The Village of Solomon was originally settled by Eskimos of the Fish River Tribe, and was noted on the map as "Erok" in 1900. The original site was at the mouth of the Solomon River Delta, where it became a miners camp and later moved to the present location on Jerusalem Hill. The gold rush of 1899-1900 brought thousands of people to the Solomon area. By 1904 Solomon had seven Saloons, a Post Office, a ferry dock, and between 3 and 7 big land dredges along the Solomon River. It was also the terminus of the Council City and Solomon River Railroad that serviced miners from Solomon to Council. In 1913 the Railroad was washed out by storms and in 1918 the flu epidemic struck. In 1940 the Bureau of Indian Affairs (BIA) built a school, but it was shut down in 1956 in a cost saving effort. The Post Office shut down in 1958. Families relocated to Nome or Anchorage so their children could continue their education. Pete Curran operated the Roadhouse until the 1970s and it served as a checkpoint for the Iditarod sled dog race, during its first few years.

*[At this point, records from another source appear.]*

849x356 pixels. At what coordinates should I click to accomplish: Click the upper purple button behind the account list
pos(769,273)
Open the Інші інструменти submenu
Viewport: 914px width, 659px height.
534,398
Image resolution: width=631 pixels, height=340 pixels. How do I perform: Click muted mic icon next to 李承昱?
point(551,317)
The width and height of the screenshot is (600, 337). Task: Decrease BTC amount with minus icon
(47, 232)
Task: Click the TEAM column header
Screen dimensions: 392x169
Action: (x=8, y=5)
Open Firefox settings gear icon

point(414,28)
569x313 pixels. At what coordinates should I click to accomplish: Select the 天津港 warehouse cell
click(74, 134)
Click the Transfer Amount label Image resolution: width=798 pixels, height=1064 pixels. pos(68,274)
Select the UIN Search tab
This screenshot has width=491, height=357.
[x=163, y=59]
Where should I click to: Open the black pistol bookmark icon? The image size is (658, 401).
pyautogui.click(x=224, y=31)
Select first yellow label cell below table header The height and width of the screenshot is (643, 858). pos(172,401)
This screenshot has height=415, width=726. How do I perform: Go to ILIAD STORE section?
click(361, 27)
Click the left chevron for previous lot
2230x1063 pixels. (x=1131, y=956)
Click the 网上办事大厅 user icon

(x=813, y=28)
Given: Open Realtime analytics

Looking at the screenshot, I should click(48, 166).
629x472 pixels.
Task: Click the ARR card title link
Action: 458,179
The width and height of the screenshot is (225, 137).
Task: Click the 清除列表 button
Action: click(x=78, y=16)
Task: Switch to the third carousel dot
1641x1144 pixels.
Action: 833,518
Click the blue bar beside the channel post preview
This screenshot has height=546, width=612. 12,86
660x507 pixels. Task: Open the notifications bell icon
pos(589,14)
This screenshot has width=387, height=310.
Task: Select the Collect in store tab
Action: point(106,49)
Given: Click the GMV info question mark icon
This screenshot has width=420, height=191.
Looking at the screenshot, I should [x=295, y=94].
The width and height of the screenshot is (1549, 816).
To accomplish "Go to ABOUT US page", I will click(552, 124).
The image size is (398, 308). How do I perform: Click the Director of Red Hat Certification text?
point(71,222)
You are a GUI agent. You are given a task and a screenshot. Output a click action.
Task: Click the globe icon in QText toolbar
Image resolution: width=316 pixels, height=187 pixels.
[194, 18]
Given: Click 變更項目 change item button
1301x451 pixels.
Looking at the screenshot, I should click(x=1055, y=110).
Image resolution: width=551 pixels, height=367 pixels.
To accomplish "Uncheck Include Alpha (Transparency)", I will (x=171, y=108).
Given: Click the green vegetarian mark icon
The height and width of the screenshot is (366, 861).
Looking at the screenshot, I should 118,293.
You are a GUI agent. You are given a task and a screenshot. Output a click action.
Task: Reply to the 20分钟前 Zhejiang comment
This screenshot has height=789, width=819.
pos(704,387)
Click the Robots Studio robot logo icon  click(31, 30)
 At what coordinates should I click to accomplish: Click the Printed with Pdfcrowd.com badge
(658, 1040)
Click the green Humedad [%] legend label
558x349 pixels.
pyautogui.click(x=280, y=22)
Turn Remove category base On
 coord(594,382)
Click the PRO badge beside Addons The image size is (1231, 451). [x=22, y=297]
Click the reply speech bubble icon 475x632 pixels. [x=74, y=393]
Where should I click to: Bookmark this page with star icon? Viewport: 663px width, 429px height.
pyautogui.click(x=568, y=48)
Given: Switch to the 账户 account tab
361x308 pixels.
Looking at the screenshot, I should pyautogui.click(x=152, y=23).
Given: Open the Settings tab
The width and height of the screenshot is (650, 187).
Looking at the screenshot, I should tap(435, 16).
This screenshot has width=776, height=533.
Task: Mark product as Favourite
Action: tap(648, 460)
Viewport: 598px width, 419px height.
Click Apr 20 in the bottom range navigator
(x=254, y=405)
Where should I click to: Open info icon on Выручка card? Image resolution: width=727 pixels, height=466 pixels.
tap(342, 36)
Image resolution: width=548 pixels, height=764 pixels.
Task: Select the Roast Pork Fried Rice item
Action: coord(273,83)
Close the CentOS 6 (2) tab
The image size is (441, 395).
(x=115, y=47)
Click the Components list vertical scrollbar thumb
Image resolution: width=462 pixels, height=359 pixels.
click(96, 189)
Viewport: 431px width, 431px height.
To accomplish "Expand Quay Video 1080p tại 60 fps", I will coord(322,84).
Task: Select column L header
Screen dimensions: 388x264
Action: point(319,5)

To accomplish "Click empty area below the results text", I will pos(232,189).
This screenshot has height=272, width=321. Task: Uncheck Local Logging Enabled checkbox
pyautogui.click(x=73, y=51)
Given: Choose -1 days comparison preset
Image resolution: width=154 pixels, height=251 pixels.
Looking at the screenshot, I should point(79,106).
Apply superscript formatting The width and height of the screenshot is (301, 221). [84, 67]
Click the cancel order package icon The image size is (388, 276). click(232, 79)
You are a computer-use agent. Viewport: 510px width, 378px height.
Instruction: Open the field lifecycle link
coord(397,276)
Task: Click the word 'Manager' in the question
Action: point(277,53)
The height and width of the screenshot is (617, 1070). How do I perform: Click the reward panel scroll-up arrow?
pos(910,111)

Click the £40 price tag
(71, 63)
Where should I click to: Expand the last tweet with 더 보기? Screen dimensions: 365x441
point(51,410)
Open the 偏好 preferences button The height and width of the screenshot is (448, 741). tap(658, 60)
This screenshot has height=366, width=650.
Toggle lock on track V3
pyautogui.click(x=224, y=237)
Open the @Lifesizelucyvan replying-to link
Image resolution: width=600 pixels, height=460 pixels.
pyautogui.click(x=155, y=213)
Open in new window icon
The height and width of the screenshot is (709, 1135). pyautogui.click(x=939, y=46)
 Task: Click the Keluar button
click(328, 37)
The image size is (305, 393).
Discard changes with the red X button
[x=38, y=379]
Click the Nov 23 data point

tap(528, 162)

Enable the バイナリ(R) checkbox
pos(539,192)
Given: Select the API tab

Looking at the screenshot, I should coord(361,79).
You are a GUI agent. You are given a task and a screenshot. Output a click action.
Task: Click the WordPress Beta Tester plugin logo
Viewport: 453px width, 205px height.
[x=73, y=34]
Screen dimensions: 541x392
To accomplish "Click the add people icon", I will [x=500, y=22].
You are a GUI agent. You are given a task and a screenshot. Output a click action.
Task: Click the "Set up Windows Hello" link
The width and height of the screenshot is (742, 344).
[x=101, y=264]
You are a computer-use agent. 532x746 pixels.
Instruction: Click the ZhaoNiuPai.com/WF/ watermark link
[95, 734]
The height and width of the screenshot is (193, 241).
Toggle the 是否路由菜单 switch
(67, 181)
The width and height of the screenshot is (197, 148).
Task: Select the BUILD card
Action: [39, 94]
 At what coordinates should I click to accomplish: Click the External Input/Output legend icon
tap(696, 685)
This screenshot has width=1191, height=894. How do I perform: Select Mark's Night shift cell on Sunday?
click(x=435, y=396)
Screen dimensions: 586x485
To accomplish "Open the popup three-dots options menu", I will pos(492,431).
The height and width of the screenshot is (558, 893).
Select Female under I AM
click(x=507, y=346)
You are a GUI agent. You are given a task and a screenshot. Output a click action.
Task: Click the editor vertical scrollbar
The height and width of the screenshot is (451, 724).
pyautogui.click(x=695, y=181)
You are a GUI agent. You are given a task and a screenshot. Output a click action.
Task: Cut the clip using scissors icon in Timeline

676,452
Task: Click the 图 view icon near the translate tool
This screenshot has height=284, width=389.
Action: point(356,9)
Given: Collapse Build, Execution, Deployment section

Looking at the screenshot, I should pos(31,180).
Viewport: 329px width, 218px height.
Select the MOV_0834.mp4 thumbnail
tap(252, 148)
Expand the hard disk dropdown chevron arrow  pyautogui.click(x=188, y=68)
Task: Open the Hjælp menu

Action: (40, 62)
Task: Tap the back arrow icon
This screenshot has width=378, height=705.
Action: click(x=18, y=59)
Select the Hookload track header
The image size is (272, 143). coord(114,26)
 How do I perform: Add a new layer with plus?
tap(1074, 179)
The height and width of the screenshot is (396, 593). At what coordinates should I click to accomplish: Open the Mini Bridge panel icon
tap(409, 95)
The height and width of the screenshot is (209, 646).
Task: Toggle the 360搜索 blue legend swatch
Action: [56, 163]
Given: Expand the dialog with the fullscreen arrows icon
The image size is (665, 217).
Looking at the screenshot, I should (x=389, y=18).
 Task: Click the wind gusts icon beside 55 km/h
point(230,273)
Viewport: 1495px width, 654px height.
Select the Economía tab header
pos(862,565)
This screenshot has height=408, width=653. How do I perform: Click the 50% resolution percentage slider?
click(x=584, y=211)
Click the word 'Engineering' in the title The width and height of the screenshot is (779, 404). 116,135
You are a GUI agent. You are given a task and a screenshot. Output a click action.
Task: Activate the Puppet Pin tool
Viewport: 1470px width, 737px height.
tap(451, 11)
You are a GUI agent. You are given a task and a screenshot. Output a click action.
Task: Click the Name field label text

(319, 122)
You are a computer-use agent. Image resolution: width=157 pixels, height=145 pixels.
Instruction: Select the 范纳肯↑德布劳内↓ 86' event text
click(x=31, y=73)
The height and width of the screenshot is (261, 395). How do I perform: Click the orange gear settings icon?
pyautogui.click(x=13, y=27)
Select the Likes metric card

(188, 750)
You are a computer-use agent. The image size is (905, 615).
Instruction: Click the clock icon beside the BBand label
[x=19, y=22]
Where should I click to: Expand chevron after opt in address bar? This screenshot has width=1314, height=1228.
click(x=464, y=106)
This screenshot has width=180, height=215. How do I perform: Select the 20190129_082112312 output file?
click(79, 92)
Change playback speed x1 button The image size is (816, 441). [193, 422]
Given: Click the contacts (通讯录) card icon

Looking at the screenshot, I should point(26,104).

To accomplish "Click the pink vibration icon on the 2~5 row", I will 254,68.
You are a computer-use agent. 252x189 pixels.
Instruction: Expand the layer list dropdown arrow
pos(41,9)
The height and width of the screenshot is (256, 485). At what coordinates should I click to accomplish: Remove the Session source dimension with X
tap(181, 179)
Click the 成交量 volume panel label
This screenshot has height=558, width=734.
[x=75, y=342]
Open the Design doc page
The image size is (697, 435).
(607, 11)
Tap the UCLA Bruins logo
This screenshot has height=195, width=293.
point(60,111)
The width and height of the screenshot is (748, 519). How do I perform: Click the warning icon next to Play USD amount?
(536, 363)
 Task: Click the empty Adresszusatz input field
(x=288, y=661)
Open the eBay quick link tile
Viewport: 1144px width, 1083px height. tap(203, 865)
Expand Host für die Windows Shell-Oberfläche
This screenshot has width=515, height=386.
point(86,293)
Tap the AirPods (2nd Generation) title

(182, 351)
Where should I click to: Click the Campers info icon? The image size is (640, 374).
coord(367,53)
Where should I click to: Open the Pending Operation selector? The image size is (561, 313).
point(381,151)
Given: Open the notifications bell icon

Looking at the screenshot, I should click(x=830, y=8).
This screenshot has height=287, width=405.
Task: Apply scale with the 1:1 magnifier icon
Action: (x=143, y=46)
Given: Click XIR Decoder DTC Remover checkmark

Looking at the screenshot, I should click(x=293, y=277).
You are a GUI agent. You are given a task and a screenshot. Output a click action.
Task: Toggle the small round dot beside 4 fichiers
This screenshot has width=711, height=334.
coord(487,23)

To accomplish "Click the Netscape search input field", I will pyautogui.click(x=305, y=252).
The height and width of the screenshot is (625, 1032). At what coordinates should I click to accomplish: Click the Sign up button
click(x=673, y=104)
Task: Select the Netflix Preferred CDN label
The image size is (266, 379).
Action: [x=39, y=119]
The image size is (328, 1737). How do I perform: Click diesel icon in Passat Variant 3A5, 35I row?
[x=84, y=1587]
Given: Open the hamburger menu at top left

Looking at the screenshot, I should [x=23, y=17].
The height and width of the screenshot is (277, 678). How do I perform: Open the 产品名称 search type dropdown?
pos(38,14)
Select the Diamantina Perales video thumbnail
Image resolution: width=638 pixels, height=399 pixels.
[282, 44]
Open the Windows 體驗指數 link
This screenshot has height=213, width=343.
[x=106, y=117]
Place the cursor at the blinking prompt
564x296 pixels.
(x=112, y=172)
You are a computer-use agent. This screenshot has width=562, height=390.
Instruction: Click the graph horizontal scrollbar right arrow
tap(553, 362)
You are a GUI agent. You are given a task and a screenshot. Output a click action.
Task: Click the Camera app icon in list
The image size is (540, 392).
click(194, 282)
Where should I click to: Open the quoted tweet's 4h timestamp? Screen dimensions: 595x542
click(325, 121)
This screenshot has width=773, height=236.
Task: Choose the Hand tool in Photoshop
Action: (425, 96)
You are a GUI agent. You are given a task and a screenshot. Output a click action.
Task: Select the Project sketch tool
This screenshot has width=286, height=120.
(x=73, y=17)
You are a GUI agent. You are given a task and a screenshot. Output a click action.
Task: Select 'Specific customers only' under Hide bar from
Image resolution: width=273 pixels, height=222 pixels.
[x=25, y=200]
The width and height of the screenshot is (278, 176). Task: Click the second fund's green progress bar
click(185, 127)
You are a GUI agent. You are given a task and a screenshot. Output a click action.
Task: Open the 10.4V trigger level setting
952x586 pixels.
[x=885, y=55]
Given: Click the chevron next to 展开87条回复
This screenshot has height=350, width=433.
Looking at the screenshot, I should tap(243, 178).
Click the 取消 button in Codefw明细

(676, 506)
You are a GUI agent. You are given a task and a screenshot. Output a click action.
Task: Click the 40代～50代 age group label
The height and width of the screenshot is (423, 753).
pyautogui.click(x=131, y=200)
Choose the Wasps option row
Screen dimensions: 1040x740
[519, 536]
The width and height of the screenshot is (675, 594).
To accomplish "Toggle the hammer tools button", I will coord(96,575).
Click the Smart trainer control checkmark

The Village of Solomon’s (VOS) is a federally recognized tribe under the Indian Reorganization Act of 1993. The Solomon Traditional Council is the governing body of the Village of Solomon. The primary purpose of the Village of Solomon is to design and implement programs to increase the quality of life and well-being of its tribal membership.
Solomon is located on the west bank of the Solomon River, one mile north of the Norton Sound, 34 miles east of Nome on the Nome-Council Highway. It lies at 64.560830 North Latitude and -164.43917 West Longitude. Solomon is located in the Cape Nome Recording District. The climate is both continental and maritime. Summers are short, wet and mild. Winters are cold and windy. The temperatures range from -30 to 56 degrees. There's also a 1,150 ft. long and 35 ft. wide dirt/gravel airstrip which is not useable as a runway and was abandoned.
In 2010, the Village of Solomon tribal membership and Solomon Native Corporation together completed their Local Economic Development Plan (LEDP) with the help of Kawerak, Inc. An update of the LEDP was completed in 2016 that will serve as a guide through the year 2020. With this plan, the Solomon Traditional Council created a list of 11 village priorities that will be re-prioritized every year for the next five years. The first LEDP was written in 1998 and had not been updated until 2010.
The VOS’ Environmental Plan was created to assist the Tribe of Solomon, Environmental Coordinator, Kawerak, Solomon Native Corporation and other various entities to better identify and find solutions, as well as to build capacity to start addressing the Environmental Issues in and around Solomon, Alaska.
Solomon Roadhouse History
The building is known as "The Old Store" or "The Solomon Roadhouse" or simply "Curran's". The building was actually salvaged from the abandoned boom town known as Dickson by a man named Billy Rowe. Rowe used it as his horse barn, he used his horses to haul mining equipment, he moved all those dredges with the horse team from town. He was known to keep as many as 26 horses in the old barn. According to Ray Pederson, they used 40 horses to move the Roadhouse from Dickson to Solomon.
It was the late 1930's when Pete Curran, Sr. purchased Billy Rowe's horse barn.
After Curran bought the house, he had quite a bit of refurbishing to do before he was going to be able to transform the horse barn into a roadhouse. When Billy Rowe had it, it was just a one story building with an open entry to dump the hay. Curran hired Ernie Berg and Pete Curran, Jr. to build the second floor, then he sold groceries and rented rooms. He also rented rooms to military during World War II. He sold all groceries and clothes, food, shoe packs, fuel, coal. He was known to barter with people, he had to because people didn't have money. Curran also bought gold from local miners. His business was entirely run by family. Curran passed away in 1957 and the store was shut down the following year. His son Pete Curran, Jr. continued to operate the roadhouse until him and his family packed up and moved to Nome in 1958.
The Solomon Roadhouse used to be a checkpoint on the Iditarod Trail from the first race in 1973-1976. The checkpoint was then moved 13 miles west to Safety Roadhouse. It was added to the National Historical Registrar in 1980.